=== PROBLEM DESCRIPTION ===
Each entry that follows should be retyped in full and exactly.

[INFORMATION PROVIDED — start]

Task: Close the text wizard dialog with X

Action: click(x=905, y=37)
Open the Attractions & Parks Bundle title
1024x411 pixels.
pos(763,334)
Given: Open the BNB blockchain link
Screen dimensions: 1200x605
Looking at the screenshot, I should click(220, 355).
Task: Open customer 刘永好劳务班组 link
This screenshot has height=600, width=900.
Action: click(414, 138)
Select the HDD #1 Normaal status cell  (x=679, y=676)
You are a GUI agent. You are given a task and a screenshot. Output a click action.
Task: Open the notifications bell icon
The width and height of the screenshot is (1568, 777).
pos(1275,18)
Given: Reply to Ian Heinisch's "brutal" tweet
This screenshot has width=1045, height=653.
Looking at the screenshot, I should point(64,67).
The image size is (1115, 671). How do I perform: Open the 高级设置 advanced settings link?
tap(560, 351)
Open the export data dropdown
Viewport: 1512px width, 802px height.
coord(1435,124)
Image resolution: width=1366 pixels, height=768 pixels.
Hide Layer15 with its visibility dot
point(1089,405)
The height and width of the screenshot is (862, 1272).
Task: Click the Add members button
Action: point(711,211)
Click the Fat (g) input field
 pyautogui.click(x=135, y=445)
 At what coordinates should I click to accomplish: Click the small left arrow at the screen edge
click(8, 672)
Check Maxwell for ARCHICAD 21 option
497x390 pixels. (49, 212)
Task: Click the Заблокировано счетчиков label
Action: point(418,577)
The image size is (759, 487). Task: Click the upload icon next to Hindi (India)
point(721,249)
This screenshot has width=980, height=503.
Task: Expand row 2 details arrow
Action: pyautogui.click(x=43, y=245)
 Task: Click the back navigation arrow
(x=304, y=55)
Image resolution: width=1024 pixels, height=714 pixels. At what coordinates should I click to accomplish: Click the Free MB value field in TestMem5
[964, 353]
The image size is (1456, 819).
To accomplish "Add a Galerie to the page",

[INFORMATION PROVIDED — finish]

=== RESULT FOR THIS TASK ===
Task: Close the text wizard dialog with X

Action: click(x=905, y=37)
Open the Attractions & Parks Bundle title
1024x411 pixels.
pos(763,334)
Given: Open the BNB blockchain link
Screen dimensions: 1200x605
Looking at the screenshot, I should click(220, 355).
Task: Open customer 刘永好劳务班组 link
This screenshot has height=600, width=900.
Action: click(414, 138)
Select the HDD #1 Normaal status cell  (x=679, y=676)
You are a GUI agent. You are given a task and a screenshot. Output a click action.
Task: Open the notifications bell icon
The width and height of the screenshot is (1568, 777).
pos(1275,18)
Given: Reply to Ian Heinisch's "brutal" tweet
This screenshot has width=1045, height=653.
Looking at the screenshot, I should point(64,67).
The image size is (1115, 671). How do I perform: Open the 高级设置 advanced settings link?
tap(560, 351)
Open the export data dropdown
Viewport: 1512px width, 802px height.
coord(1435,124)
Image resolution: width=1366 pixels, height=768 pixels.
Hide Layer15 with its visibility dot
point(1089,405)
The height and width of the screenshot is (862, 1272).
Task: Click the Add members button
Action: point(711,211)
Click the Fat (g) input field
 pyautogui.click(x=135, y=445)
 At what coordinates should I click to accomplish: Click the small left arrow at the screen edge
click(8, 672)
Check Maxwell for ARCHICAD 21 option
497x390 pixels. (49, 212)
Task: Click the Заблокировано счетчиков label
Action: point(418,577)
The image size is (759, 487). Task: Click the upload icon next to Hindi (India)
point(721,249)
This screenshot has width=980, height=503.
Task: Expand row 2 details arrow
Action: pyautogui.click(x=43, y=245)
 Task: Click the back navigation arrow
(x=304, y=55)
Image resolution: width=1024 pixels, height=714 pixels. At what coordinates should I click to accomplish: Click the Free MB value field in TestMem5
[964, 353]
The image size is (1456, 819).
To accomplish "Add a Galerie to the page",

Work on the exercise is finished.